Census Bureau estimates show South Carolina growing fastest among all states, followed by Idaho, North Carolina, and Texas. In absolute numbers, Texas led the nation with nearly 391,000 new residents, followed by Florida and North Carolina. Smaller cities often provide more accessible home prices compared with major metropolitan regions, which makes them attractive to families, remote workers, and retirees alike. The search is less about finding a perfect place and more about finding a workable one.
What Urban Neighborhoods Stand to Lose

Families form the backbone of thriving communities, and their presence positively affects city infrastructure, local economies, and overall quality of life. When they leave, the ripple effects are real. Along with property tax payments, young families contribute to the economy by spending on housing, groceries, childcare, healthcare, recreation, and education, and they create demand for goods and services that generates stable jobs in sectors such as education, health care, retail, and hospitality.
Neighborhoods with young families also tend to have lower crime rates, a product of parents’ active investment in their children’s safety and the social cohesion that follows. Lose that demographic and you lose more than stroller traffic. Big cities’ demographic trends post-pandemic raised deep questions about just how family-friendly major American cities are today, with theories pointing to lockdowns, public safety concerns, spiraling housing costs, and new opportunities offered by remote work.

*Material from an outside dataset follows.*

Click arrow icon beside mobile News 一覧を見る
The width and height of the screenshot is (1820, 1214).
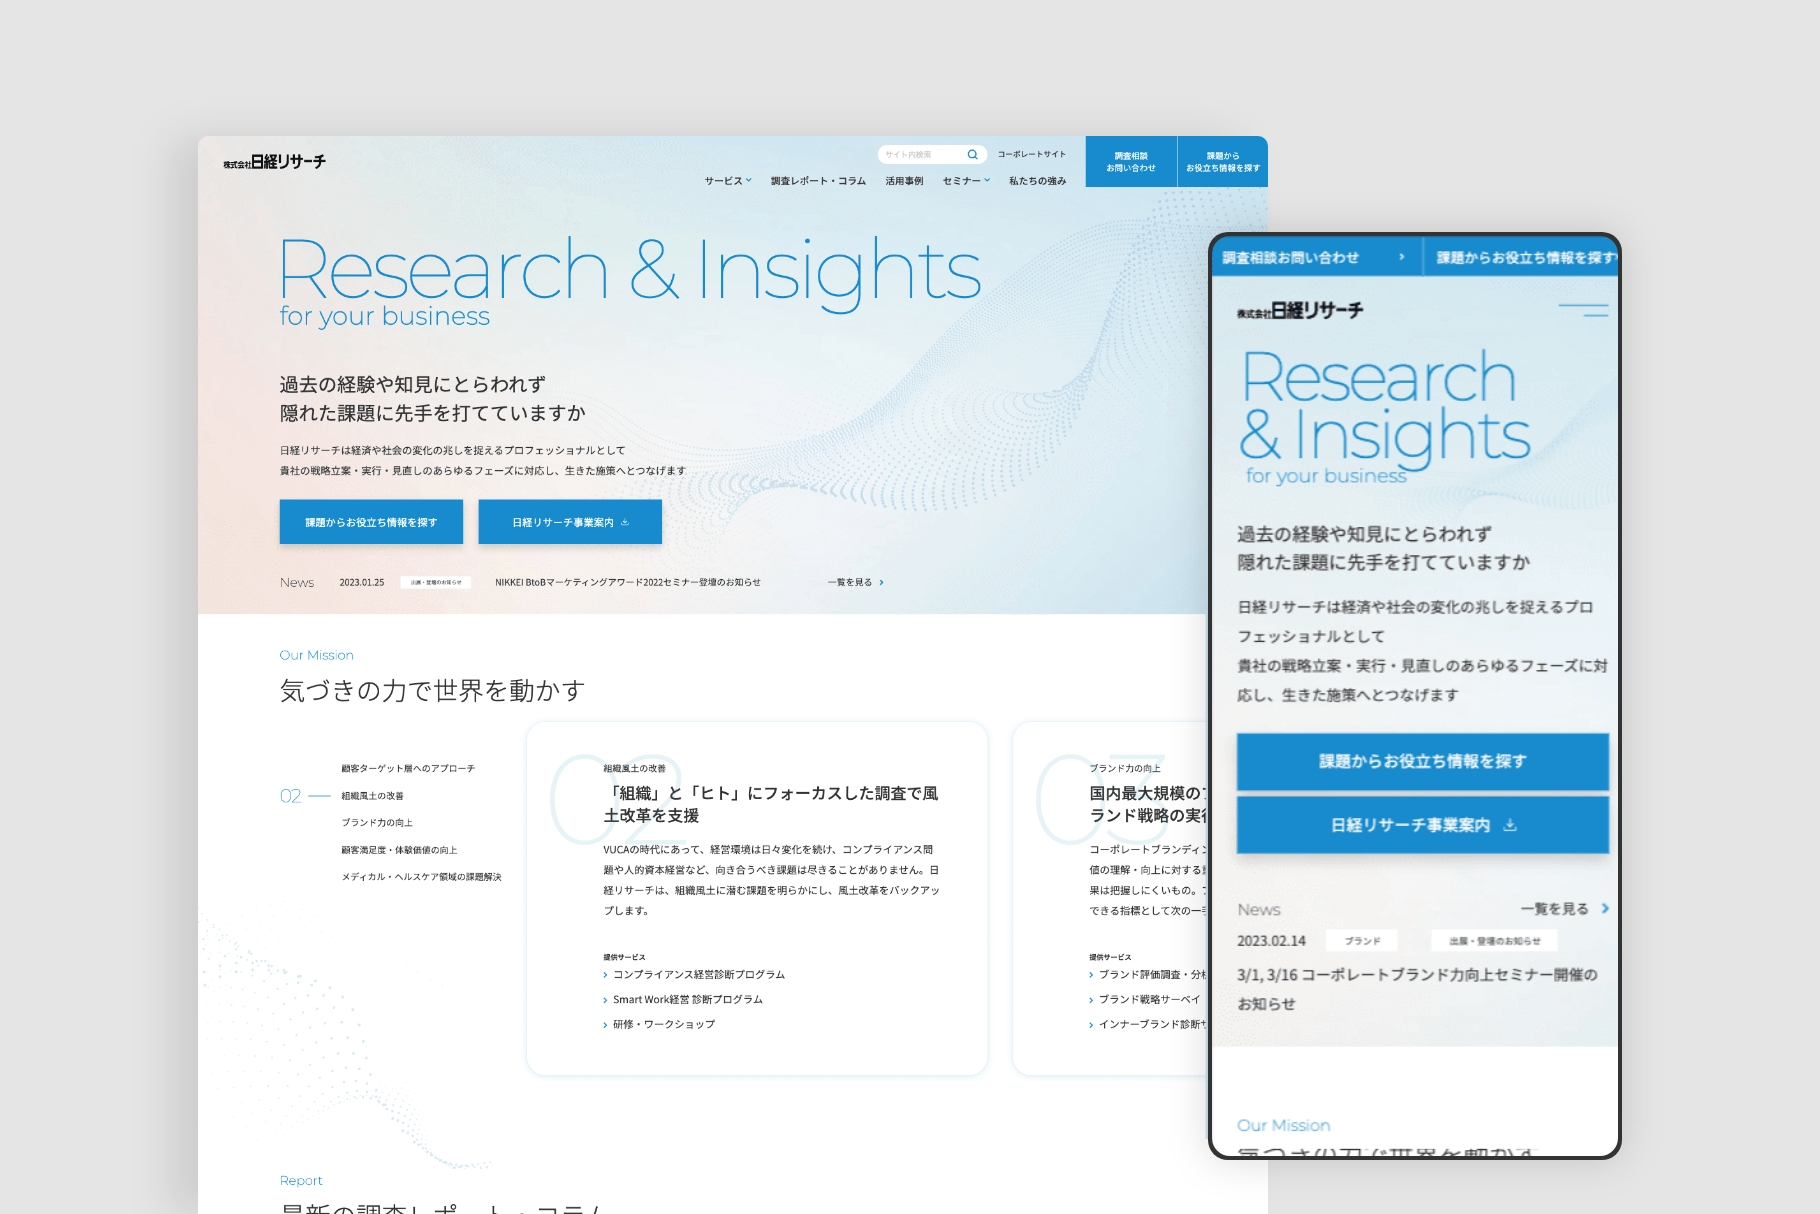1605,909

Signs of Stabilization, but No Guarantees

The population of children under five declined a modest fraction of a percent in large urban counties between July 2023 and July 2024, and last year was the first since the pandemic in which the under-five population did not decline faster in the country’s largest cities than it did nationwide. That’s a cautious positive. Some cities appear to have bottomed out, at least temporarily.
Still, none of the large urban counties whose under-five populations declined the most between 2020 and 2023 are anywhere close to recovering to pre-pandemic levels. None of the factors that pushed thousands of families out of big cities over recent years are fundamentally new, and if big-city mayors and leaders neglect these fundamentals, there is no reason the urban family exodus cannot resume. The neighborhoods on this list have a genuine opportunity to reverse course. Whether the political will exists to match the urgency is another question entirely.